WRITTEN INSTRUCTION
Edit the lines that open with the one containing "You are a computer-use agent. 768x485 pixels." and close with the one containing "tap(683, 173)" so that "review" becomes "comment", keeping all else unchanged. Return only those lines.
** BEGIN DATASET RECORDS **
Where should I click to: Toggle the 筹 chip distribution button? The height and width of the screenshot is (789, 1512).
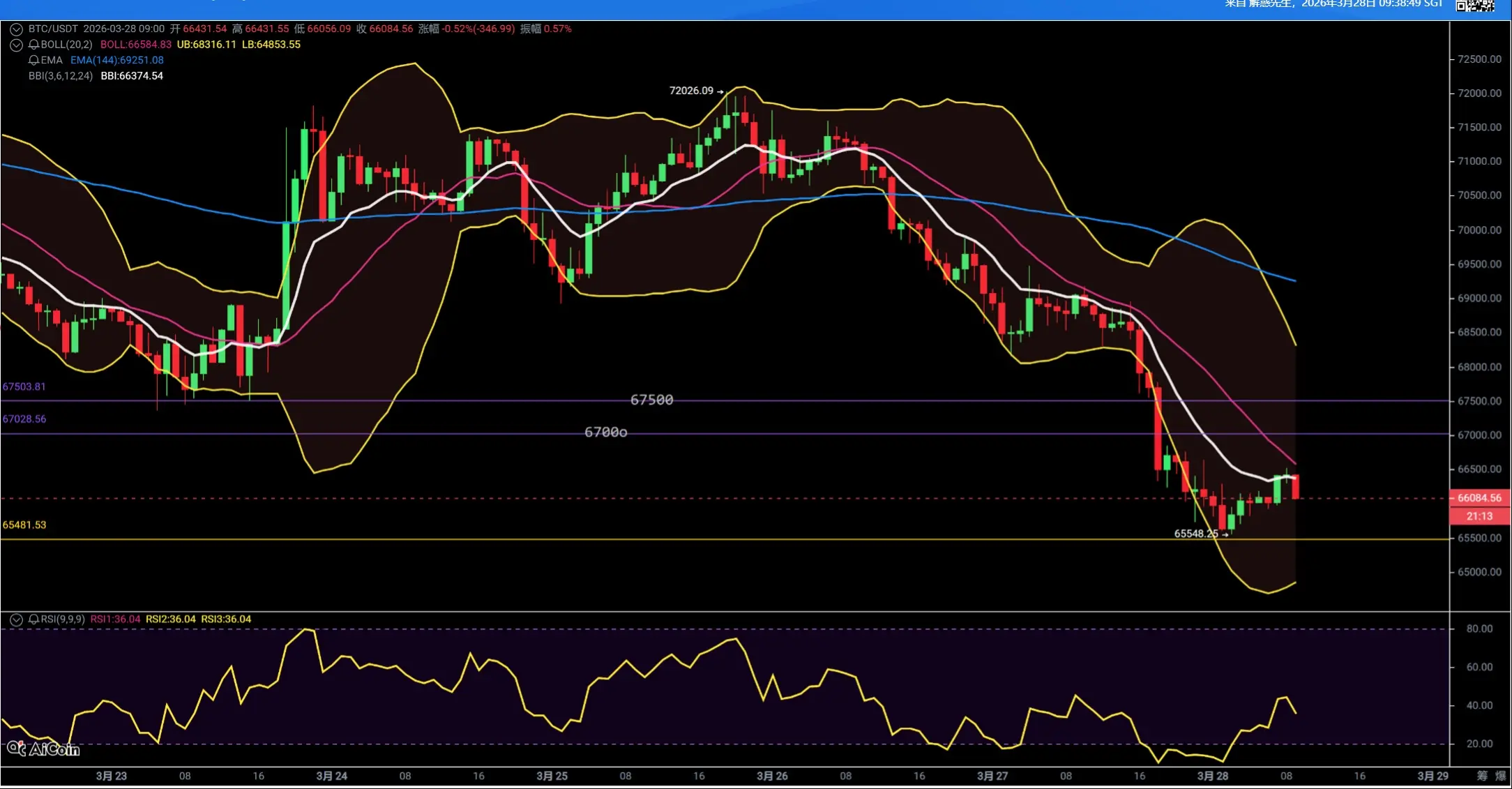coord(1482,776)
** END DATASET RECORDS **
** BEGIN DATASET RECORDS **
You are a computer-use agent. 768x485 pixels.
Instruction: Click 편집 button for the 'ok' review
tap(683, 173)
** END DATASET RECORDS **
EXERCISE RESULT
You are a computer-use agent. 768x485 pixels.
Instruction: Click 편집 button for the 'ok' comment
tap(683, 173)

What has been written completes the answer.